The molecular formula of chloroxiamycin (2) (Fig. 1) was established as C₂₃H₂₄ClNO₃ (m/z 396.1363 [M-H]⁻) by HRESIMS (Supplementary Fig. S16). Comparison of 1D and 2D spectroscopic data (Table 1) exhibited high structurally similarity between xiamycin (1) and chloroxiamycin (2). The most apparent difference was that the chemical shift of C-21 was shifted from δ_C = 109.7 ppm in 1 to δ_C = 114.6 ppm in chloroxiamycin (2) and the tertiary carbon was replaced by the quaternary carbon, indicating the location of the chlorine atom at C-21 in chloroxiamycin (2) (Supplementary Figs. S9-S15).

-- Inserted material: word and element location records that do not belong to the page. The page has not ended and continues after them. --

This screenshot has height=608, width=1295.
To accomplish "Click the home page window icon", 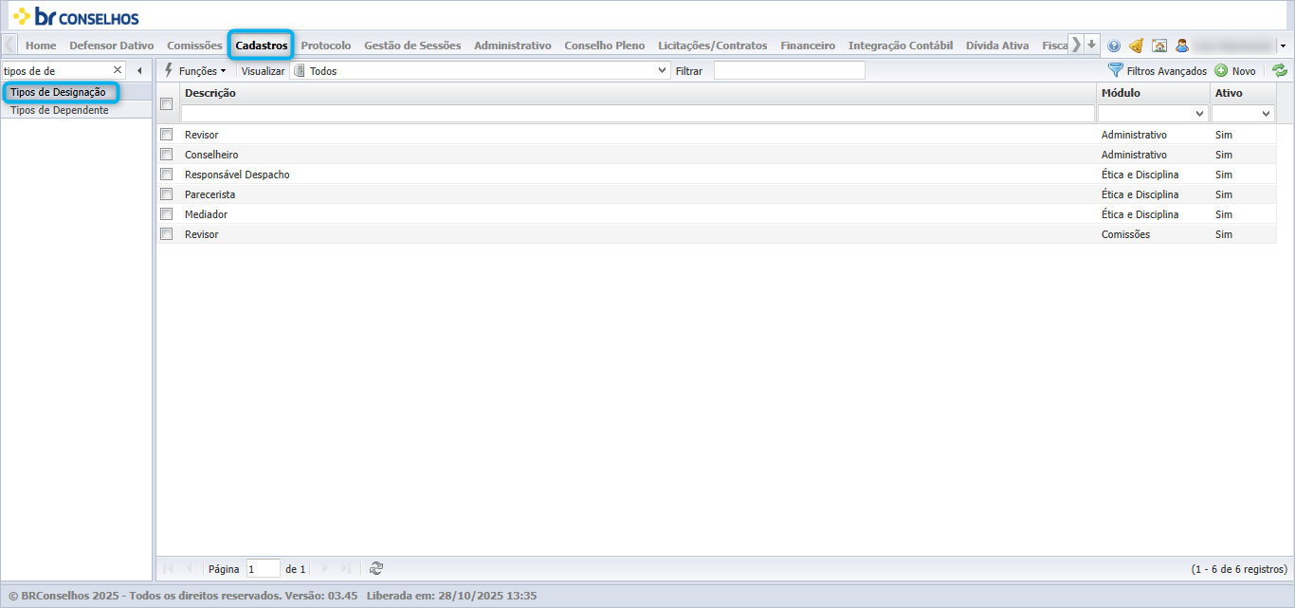I will [x=1158, y=46].
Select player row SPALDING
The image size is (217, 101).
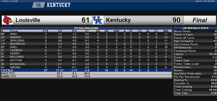pyautogui.click(x=86, y=41)
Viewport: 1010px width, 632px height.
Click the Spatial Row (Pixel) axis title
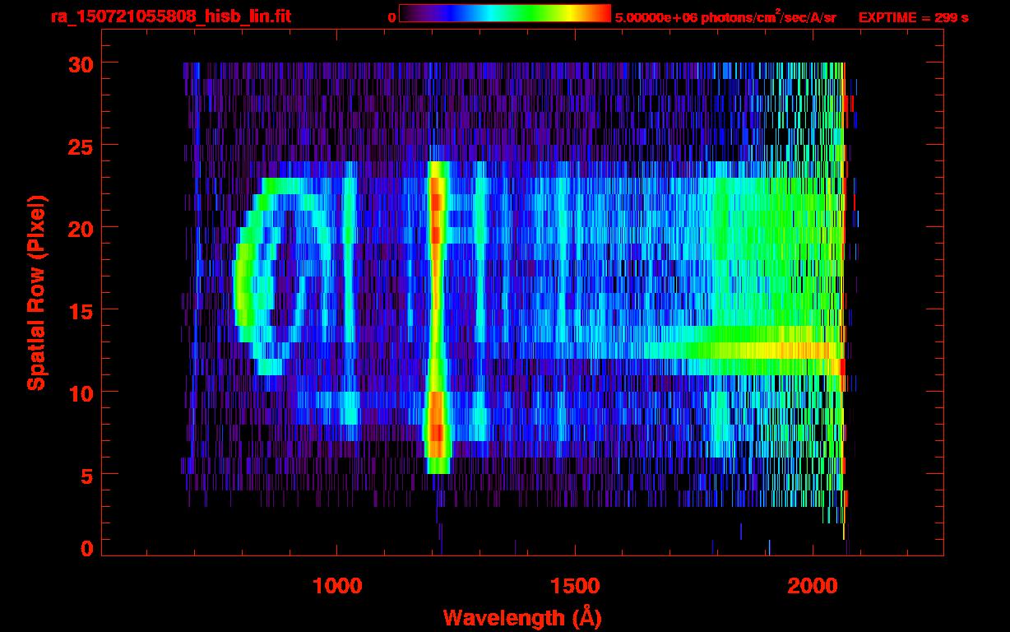pos(36,292)
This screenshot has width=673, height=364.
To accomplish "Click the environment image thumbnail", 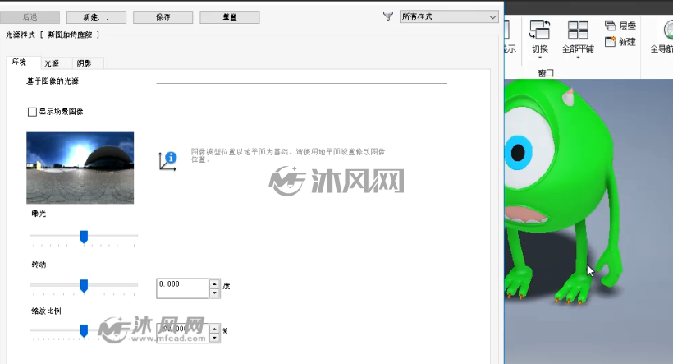I will click(80, 168).
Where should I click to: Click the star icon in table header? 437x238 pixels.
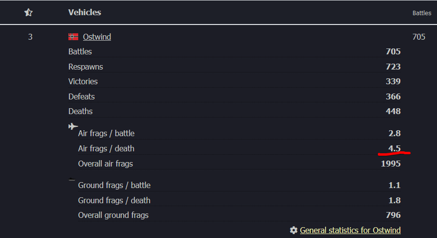click(28, 13)
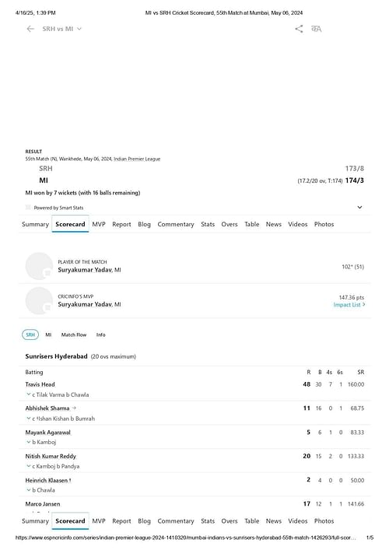
Task: Open the language translation icon
Action: (317, 29)
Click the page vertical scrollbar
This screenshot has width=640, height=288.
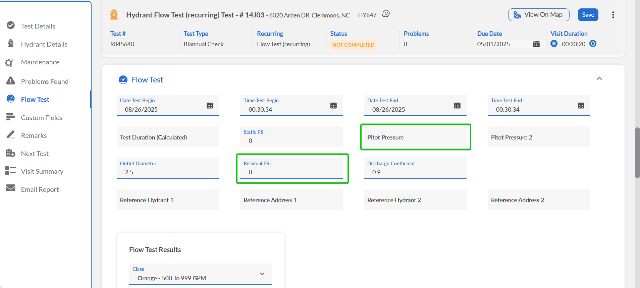point(637,153)
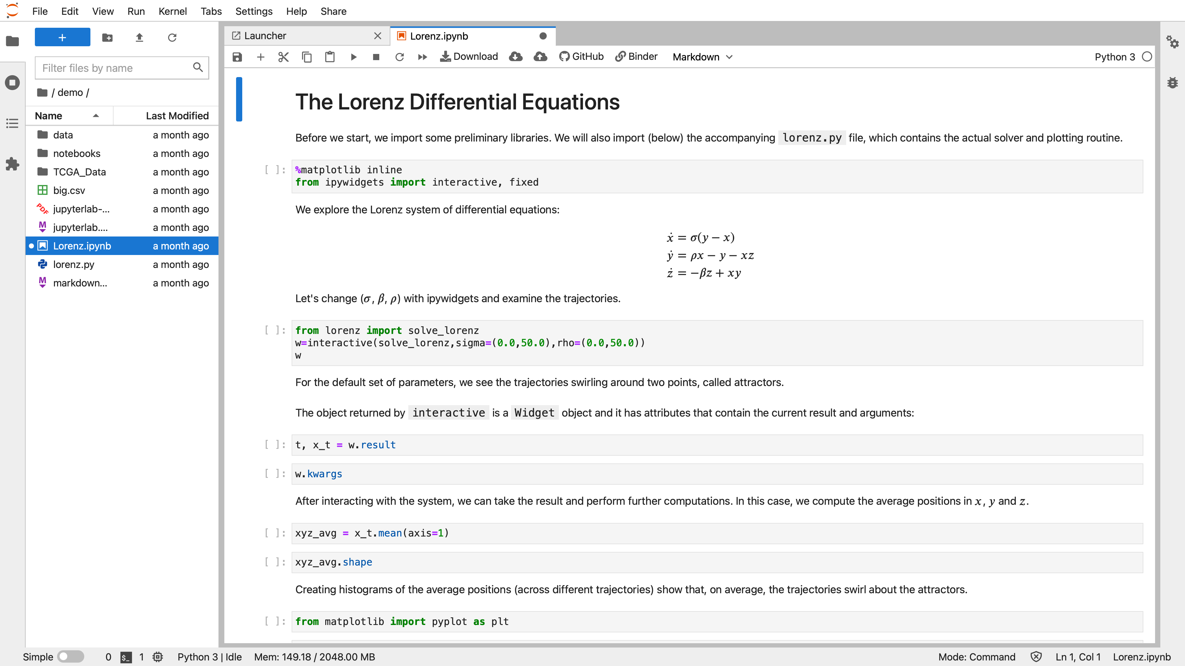The image size is (1185, 666).
Task: Refresh the file browser listing
Action: tap(172, 37)
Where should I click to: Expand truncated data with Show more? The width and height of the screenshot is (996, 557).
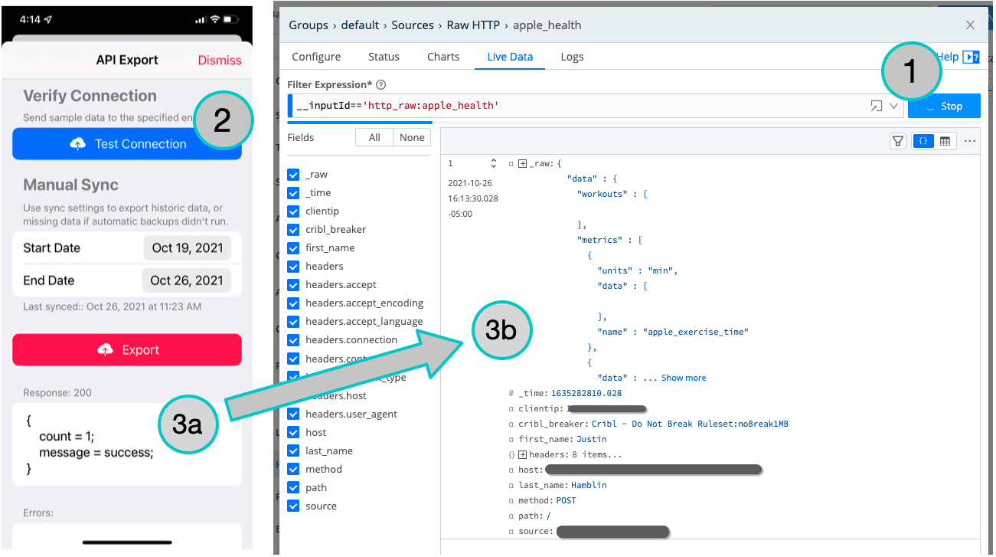point(684,378)

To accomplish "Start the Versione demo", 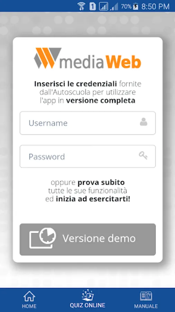I will pos(88,239).
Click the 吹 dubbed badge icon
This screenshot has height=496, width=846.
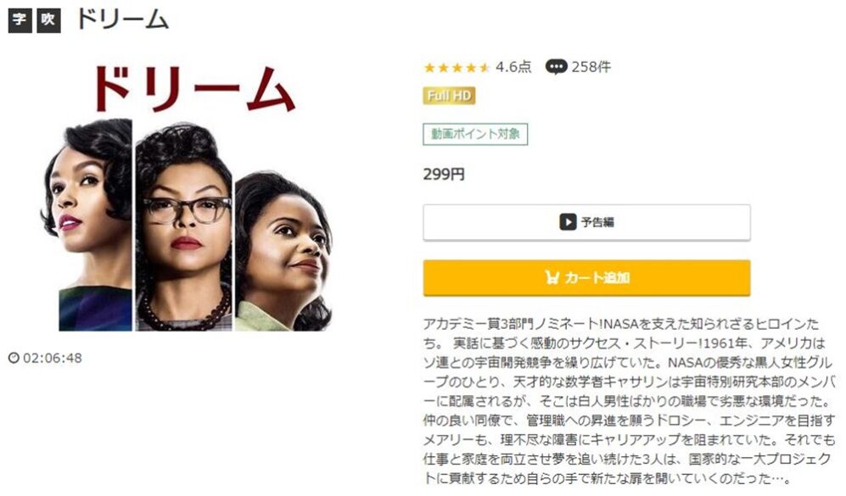click(x=48, y=20)
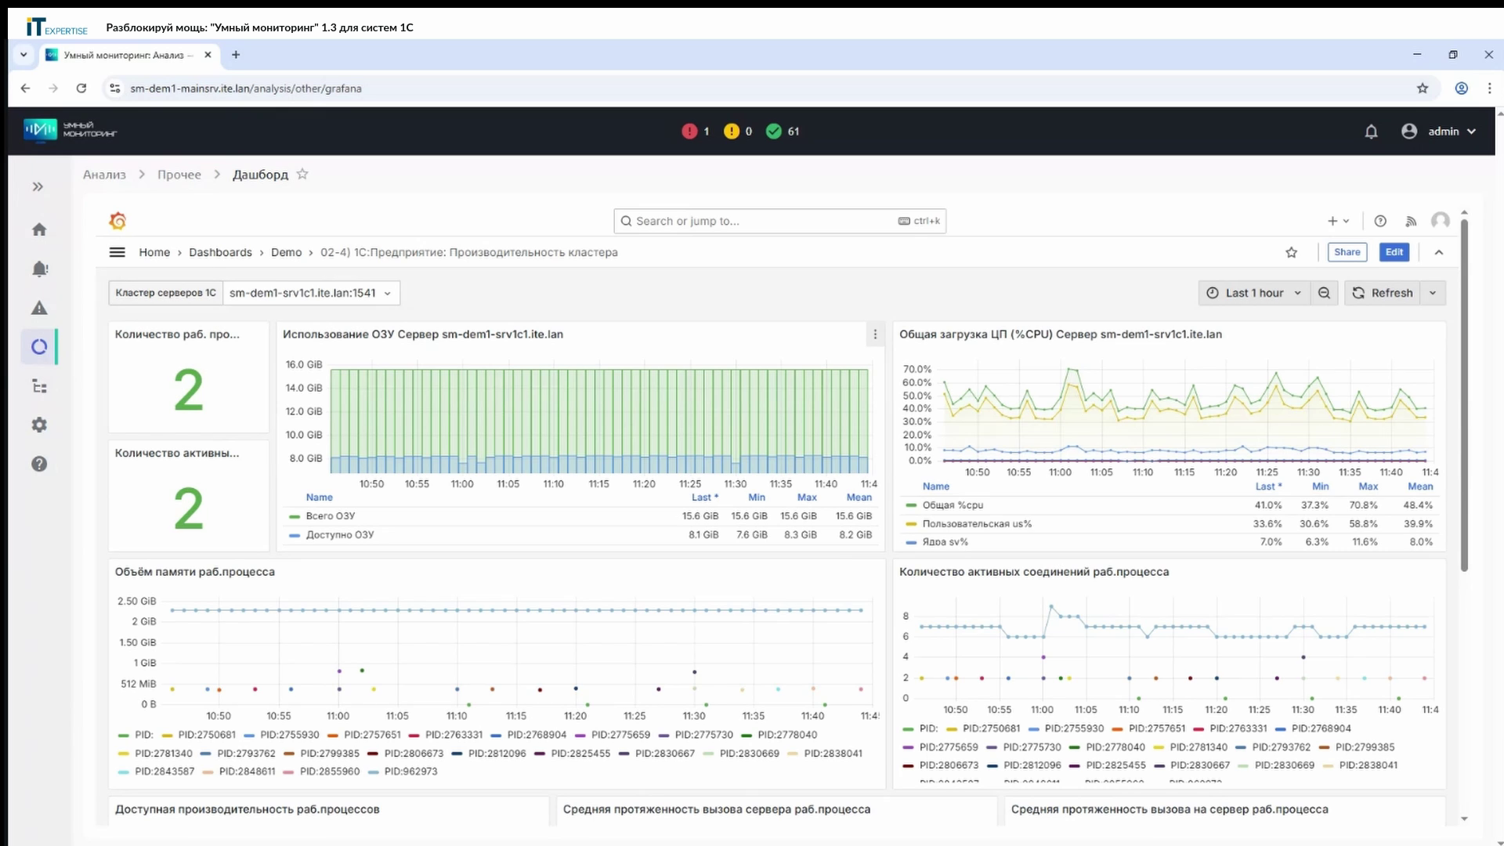Expand refresh interval dropdown arrow
Viewport: 1504px width, 846px height.
1433,293
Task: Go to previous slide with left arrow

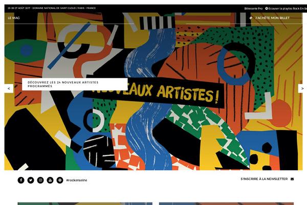Action: tap(9, 89)
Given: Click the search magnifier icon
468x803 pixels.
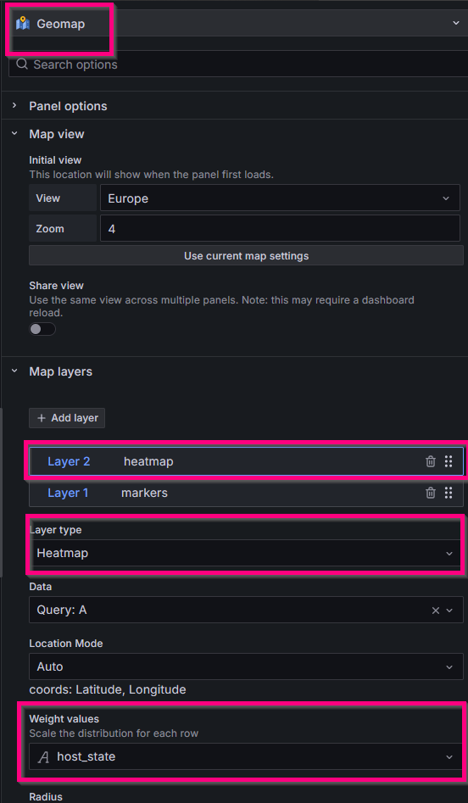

Notably, it has long been shown that halogen-containing compounds possess excellent antimicrobial activity. The inhibition activity of xiamycin (1) (MIC = 32 μg/mL) was about a half of that of chloroxiamycin (2) (MIC = 16 μg/mL). The MIC value of vancomycin against Staphylococcus aureus is 1 μg/mL. Therefore, chloroxiamycin (2) was selected for the following experiments related to antibacterial and antibiofilm.

Effects of chloroxiamycin on cell wall and membrane

SEM observations

SEM was used to observe the morphology and cell membrane integrity of MRSA ATCC 43300. In the untreated control group, normal bacterial morphology was observed and the cell membrane remained relatively intact, however, after 2 h of treatment with chloroxiamycin (2), wrinkling and bulging of the bacterial surface were observed, indicating some degree of damage to the bacteria (Fig. 2).

FIG. 2.

Scanning electron micrographs of randomly chosen areas of MRSA ATCC 43300 biofilm at 2 h. (A) and (B) untreated control. (C and D) Treated with chloroxiamycin (2). The magnifications were: (A) and (C) ×20,000; (B) and (D) ×40,000.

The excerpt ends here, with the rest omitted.